We all know at least one person who tries to sabotage us when we’re trying to make changes to our life. When it comes to losing weight it’s that ‘friend’ who makes you feel guilty for ordering something healthy and passing on pudding.
The thing is – on some level your success is threatening to them, and it makes them behave like idiots, rather than supporting you like a good friend should. But this has an awful effect on you if you don’t realise what’s going on. It makes you feel like you might be rejected, shunned from the village and sent to Coventry to live a lonely life.
Your subconscious mind will protect you from this happening, because in years gone by being shunned from the crowd meant you would likely die. That old instinct stuff is still in our heads, and has a lot of power if we don’t see it and change our behaviour accordingly – to fit with today’s world.
So rather than risk that you hold yourself back, you sabotage your own success, and you go along with other people to fit in.
A lot of this may be happening under the surface, both for you and your ‘friend’. For you it might just be feeling a niggling unease, and if you don’t explore what that’s about you do the easiest thing – fit in and it goes away.
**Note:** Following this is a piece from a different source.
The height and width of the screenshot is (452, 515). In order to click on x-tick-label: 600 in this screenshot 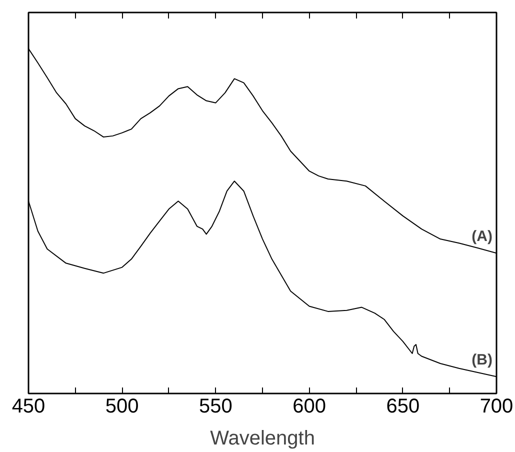, I will do `click(309, 407)`.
But by doing that you don’t lose your weight.
This is not about looking at your ‘friend’ and placing any blame on them for sabotaging you, it’s about becoming aware of what’s going on and taking personal responsibility. You can’t change anyone else, but you can change yourself.
To make changes with your health and weight you’ve got to take responsibility for how this kind of stuff from other people makes you feel, because they probably aren’t going to change, and they may not even be aware of what they’re doing, as much of this kind of stuff is unconscious behaviour.
If you feel like blaming them for trying to pull the rug from under your feet and find yourself saying things like “they are holding me back” – turn that around and take responsibility. Say something like “I am holding myself back”, which is empowering because you can change you, but you can’t change your friend.
Drop me a line if you’ve noticed this happening to you, how has it made you feel?
Have a great week.
PS Getting clear about what you want can help protect you against this kind of subtle sabotage, are you really clear about what you want for yourself?